"Things are going to go slow, which I think is typical of most if not all free agents," Alderson said. "That's not just because players are attracted to other clubs, but because they're not really sure what the market is."
Though the Mets are in the middle of a five-day exclusive negotiating period with Reyes, they do not expect to make him an offer before it expires. Offering Reyes a contract would not be productive, the team feels, until other teams set what Alderson called a "less-defined market" for a unique free agent.

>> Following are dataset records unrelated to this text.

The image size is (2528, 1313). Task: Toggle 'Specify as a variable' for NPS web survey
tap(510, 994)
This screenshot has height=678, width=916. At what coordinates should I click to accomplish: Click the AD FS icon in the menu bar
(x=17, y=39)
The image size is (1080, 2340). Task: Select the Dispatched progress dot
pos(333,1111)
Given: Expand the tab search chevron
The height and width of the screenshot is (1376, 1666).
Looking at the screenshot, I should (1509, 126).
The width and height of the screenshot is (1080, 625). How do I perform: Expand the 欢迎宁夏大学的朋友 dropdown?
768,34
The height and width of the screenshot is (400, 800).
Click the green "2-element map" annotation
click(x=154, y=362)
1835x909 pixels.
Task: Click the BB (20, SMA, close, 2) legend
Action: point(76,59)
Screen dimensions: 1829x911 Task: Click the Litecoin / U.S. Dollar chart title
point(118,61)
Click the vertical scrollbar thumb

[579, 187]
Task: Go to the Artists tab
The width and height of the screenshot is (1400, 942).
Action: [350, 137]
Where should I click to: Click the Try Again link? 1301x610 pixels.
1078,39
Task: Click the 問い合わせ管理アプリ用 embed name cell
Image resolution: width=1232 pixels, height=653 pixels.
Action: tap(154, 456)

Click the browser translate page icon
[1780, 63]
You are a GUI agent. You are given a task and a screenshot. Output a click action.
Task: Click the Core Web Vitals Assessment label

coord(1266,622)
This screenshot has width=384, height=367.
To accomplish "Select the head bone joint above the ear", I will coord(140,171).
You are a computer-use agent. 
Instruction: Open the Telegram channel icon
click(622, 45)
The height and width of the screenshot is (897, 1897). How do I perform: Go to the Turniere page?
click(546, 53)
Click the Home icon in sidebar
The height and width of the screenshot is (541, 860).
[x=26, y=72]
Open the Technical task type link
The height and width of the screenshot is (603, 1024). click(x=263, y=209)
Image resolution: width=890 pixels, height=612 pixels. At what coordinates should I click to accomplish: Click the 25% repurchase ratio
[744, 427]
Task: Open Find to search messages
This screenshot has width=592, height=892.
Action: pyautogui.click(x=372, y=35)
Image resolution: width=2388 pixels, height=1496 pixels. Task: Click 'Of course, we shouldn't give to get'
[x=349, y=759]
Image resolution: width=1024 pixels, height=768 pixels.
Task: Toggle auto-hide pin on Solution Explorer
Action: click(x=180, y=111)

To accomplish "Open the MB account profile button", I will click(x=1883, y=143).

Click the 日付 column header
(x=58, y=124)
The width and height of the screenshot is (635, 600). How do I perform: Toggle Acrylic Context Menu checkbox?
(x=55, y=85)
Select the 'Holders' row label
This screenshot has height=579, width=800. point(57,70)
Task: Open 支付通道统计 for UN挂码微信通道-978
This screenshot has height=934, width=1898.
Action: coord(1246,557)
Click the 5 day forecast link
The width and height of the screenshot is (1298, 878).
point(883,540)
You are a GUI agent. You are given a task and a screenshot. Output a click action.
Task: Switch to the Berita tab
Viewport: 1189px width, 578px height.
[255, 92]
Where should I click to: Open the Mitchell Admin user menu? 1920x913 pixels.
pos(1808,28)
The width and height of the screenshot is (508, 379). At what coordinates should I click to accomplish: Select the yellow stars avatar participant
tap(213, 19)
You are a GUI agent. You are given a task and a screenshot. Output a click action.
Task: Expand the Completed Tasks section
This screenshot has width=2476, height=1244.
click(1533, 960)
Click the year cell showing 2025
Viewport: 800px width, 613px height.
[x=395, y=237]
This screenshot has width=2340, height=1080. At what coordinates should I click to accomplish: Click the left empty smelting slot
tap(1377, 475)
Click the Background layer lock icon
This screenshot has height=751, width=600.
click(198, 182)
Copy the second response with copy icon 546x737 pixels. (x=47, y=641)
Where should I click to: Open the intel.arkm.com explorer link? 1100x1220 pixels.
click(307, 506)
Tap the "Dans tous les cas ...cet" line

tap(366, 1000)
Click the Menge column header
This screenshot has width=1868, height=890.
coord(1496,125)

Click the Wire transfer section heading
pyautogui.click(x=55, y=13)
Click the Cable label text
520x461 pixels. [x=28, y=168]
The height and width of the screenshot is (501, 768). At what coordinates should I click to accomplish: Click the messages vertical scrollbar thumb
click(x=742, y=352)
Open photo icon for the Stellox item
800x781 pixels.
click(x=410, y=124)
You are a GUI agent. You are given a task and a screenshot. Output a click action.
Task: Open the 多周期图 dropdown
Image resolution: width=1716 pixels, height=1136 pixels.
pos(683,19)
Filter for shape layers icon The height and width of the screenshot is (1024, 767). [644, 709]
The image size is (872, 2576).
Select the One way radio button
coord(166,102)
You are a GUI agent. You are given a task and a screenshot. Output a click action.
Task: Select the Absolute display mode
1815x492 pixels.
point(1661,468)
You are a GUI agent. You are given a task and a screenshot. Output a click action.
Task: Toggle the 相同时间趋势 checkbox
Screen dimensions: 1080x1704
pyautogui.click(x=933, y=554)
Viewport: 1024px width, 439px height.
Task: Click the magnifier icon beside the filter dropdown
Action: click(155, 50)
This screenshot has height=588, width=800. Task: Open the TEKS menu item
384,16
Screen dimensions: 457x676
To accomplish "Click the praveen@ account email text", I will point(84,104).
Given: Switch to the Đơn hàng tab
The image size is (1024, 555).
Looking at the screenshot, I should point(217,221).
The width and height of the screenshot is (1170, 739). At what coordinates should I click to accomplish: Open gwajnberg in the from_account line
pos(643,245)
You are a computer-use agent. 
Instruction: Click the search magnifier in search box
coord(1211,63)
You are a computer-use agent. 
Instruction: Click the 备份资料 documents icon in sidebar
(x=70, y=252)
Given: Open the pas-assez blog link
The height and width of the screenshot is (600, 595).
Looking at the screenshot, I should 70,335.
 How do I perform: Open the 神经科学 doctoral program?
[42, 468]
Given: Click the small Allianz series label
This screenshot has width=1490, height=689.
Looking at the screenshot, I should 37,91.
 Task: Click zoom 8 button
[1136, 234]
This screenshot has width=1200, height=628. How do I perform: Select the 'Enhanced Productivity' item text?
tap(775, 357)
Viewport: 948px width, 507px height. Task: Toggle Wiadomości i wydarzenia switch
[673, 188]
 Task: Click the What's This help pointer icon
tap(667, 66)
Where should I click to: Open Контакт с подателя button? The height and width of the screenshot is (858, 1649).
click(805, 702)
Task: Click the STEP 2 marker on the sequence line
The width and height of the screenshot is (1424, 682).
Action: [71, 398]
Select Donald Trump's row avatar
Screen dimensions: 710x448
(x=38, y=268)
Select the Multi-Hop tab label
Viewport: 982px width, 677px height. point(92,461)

Alderson does not expect Reyes to approach the Mets with a bottom-line figure of what it would take for the shortstop to forego free agency and return to New York. Though the Mets have constructed an internal budget for how much they are willing to spend on Reyes, they have little idea if another team will blow that away with a far superior offer.
So they will wait. Though the Mets have made it clear that retaining Reyes is a priority, there is a limit to how much they are willing to spend.
"We all have to recognize that certain players are more important to the fan base than others," Alderson said.
Setting a market for Reyes may be uncommonly difficult considering the lack of precedent -- no shortstop with his unique skill set and injury history has hit the open market in recent years. Carl Crawford, who signed a seven-year, $142 million deal with the Red Sox last winter, perhaps comes closest. But Crawford was an outfielder without any significant injury history.
For now, the Mets will simply proceed with their other offseason priorities -- bullpen help and rotation depth -- and deal with Reyes later. Even if the shortstop does not re-sign with New York, the club still plans for its final 2012 payroll to fall in the $100-$110 million range.
"We're not going punt 2012 if Jose doesn't re-sign," Alderson said.